Bright light. Bright light. Uh oh.
Thanks Diehl40 for all your work getting this list up.

The Coens do the slacker SoCal Dude in The Big Lebowski, and as far as the main characters go, they do them extremely well. Everybody in the pic above could scarcely be better. However, for me, the film is let down by the convoluted "Big" film noir plot and the characters involved with that, especially poor Julianne Moore. What I have to say won't change anybody's mind though. I think it's funny and entertaining but only half-successful. Now, to show you what I mean and how screwed-up I am, I think it's twice as successful as another offbeat modern film noir, The Long Goodbye, so I'm ducking and covering now...

Dr. Strangelove, my #2, was made at the height of the Cold War, and it turned the ultra-seriousness of something like Fail-Safe into a black comedy. Even so, I know a few people, who while watching this hilarious film, want me to "point out the funny parts". The thing about this film is that, even if you don't get a single joke, it's so damned suspenseful, and occasionally, realistic, that you would have to think it's almost a documentary. The characters' names should be a dead giveaway that you're dealing with a comedy, but I guess some people don't have a sense of humor, or maybe it's limited to fart jokes. The characters' roll call: Dr. Strangelove, Buck Turgidson, Jack D. Ripper, King Kong, Bat Guano, Premier Kissoff, Lothar Zogg, etc.

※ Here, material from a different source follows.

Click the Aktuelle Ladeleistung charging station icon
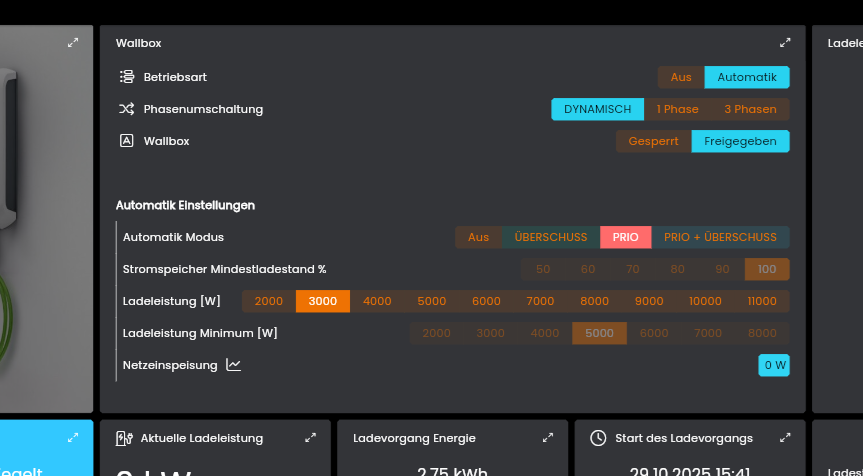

True, Dr. Strangelove is full of humor, jokes and utter ridiculousness; even enough to rival a Monty Python film, but some people can't get through Kubrick's realism to see the humor. This film contains some truly great action/suspense scenes. The Army has to attack Burpleson Air Force Base to try to stop General Ripper, and that scene is almost like watching documentary Viet Nam war footage. The realism gets to you. Even better, when the Soviet missile hones in on Major Kong's bomber, trying to blow it out of the sky, the scene is played out in real time and is nail-bitingly suspenseful. As I mentioned earlier in this thread, the only film which can compare to this dark comedy crossed with extreme suspense is The Manchurian Candidate.

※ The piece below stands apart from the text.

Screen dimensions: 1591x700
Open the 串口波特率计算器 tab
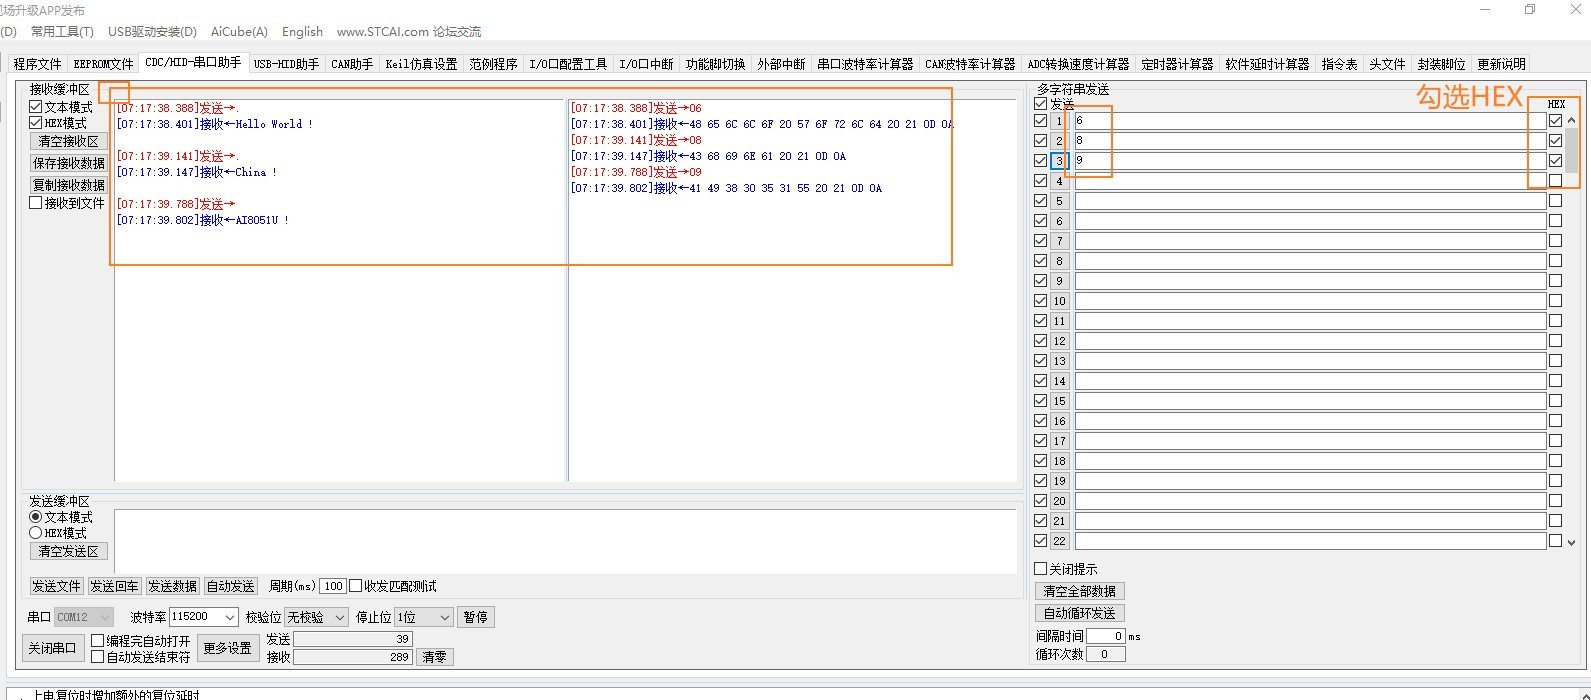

Ultimately, this film leaves one thinking about the end of the world. It could very well happen in the blink of an eye, caused by a madman, even if he's NOT an American. This should give everyone pause to consider Dr. Strangelove as a clarion call (yes, even to this day) because it really doesn't take that much for the check and double check system to collapse. It won't go down as hilariously as it does here (if it does), but it will go down just as easily, or perhaps even easier if nobody even understands what this film is about or why it's so flippin' awesome.

My List

1. Richard Pryor Live in Concert [#113]
2. Dr. Strangelove [#2]
3. The Incredibles [DNP]
4. Gremlins [DNP]
5. Back to the Future [#35]
6. The Graduate [#27]
7. Alice in Wonderland [DNP]
8. The Quiet Man [DNP]
9. American Graffiti [DNP]
10. Pygmalion [DNP]
11. Harold and Maude [#46]
12. Play It Again, Sam [DNP]
13. One, Two, Three [#86]
14. Some Like It Hot [#9]
15. An American Werewolf in London [DNP]
16. It's Such A Beautiful Day [#62]
17. A Fish Called Wanda [#38]
18. Young Frankenstein [#4]
19. Monty Python and the Holy Grail [#5]
20. City Lights [#11]
21. Tootsie [#108]
22. Toy Story [DNP]
23. Who Framed Roger Rabbit [DNP]
24. The Trouble with Harry [DNP]
25. Ruthless People [My One Pointer]
It's what you learn after you know it all that counts. - John Wooden
My IMDb page

My full ballot:

1. It's Such a Beautiful Day (2012) (#62)
2. Barton Fink (1991) - (DNP) - 60% (at the beginning of the list, I would have put this at 90%)
3. Dr. Strangelove or: How I Learned to Stop Worrying and Love the Bomb (1964) (#2) - 90%
4. House (1977) (#90)
5. World of Tomorrow (2015) - (DNP) - 15%
6. Brazil (1985) (#48)
7. A Serious Man (2009) - (DNP) - 30%
8. Sorry to Bother You (2018) 33%
9. The Return of the Living Dead (1985) - 1%
10. The Death of Stalin (2017) - 50% (DNP)
11. Adaptation. (2002) - (DNP) 50%
12. Fargo (1996) (#98)
13. Synecdoche, New York (2008) - (DNP) - 20%
14. To Die For (1995) - (DNP) - 10%
15. Dark Star (1974) - DNP - 0.1%
16. Monty Python and the Holy Grail (1975) (#5) - 90%
17. The Heartbreak Kid (1972) - (DNP) - 33%
18. Heathers (1989) (#47)
19. Duck Soup (1933) (#8) - 85%
20. The Apartment (1960) (#30) - 90%
21. Evil Dead II (1987) (#94)
22. Dead Man (1995) - 5% (NP)
23. Best in Show (2000) (#75)
24. The High Sign (1921) - DNP - 0.01%
25. The Phantom of Liberty (1974) (1 pointer) - 0%

In case I ever need to refer to this post in the future: Those percents were the odds I gave the movie to still show up after position #40 was revealed. In my defense of my Adaptation. guess, Malkovich just showed up, so it seemed like it could have been in the near horizon.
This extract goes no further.